Вскоре после ухода Карла нагрянуло гестапо. Они обыскали ферму, а Сигрид несколько раз допрашивали.
«Они думали, что я знаю, где находится Карл. Допрашивали меня и днем и ночью, но я и в самом деле не знала, где он. Ведь он не сказал, куда идет. В конце концов я подписала какую-то бумагу. И тогда один из немцев сказал, что, если я лгала, то эта бумага будет мне смертным приговором».
Карл Расмуссен ехал на одном из грузовиков дорожного управления по длинной дороге через Альтейдер в Люнген, где на границе было «окно» для перехода в Швецию.

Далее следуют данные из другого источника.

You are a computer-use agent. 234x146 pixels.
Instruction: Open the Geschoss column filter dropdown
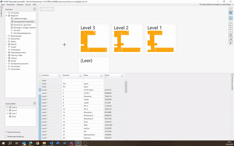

«Они хотели уехать как можно дальше к югу и добрались до долины Сигналдал. До границы было уже недалеко, но им был нужен проводник. В лесу они увидели женщину, которая размахивала белым платочком. Они решили, что здесь им помогут. Однако это была ловушка. В доме было полно немцев».
Расмуссена привезли в штаб гестапо в Тромсё и начали пытать. Его допрашивал Альфонс Зелински на втором этаже здания, потом его должны были отвести в камеру, находившуюся в подвале.
«Его держали два немецких солдата, однако втроем они никак не могли протиснуться в узкий дверной проем. На мгновение они выпустили его. Карл воспользовался этим шансом. Он быстро пробежал по лестничному пролету, выбросился из окна и упал на мостовую, сломав при ударе шею. Он умер на месте».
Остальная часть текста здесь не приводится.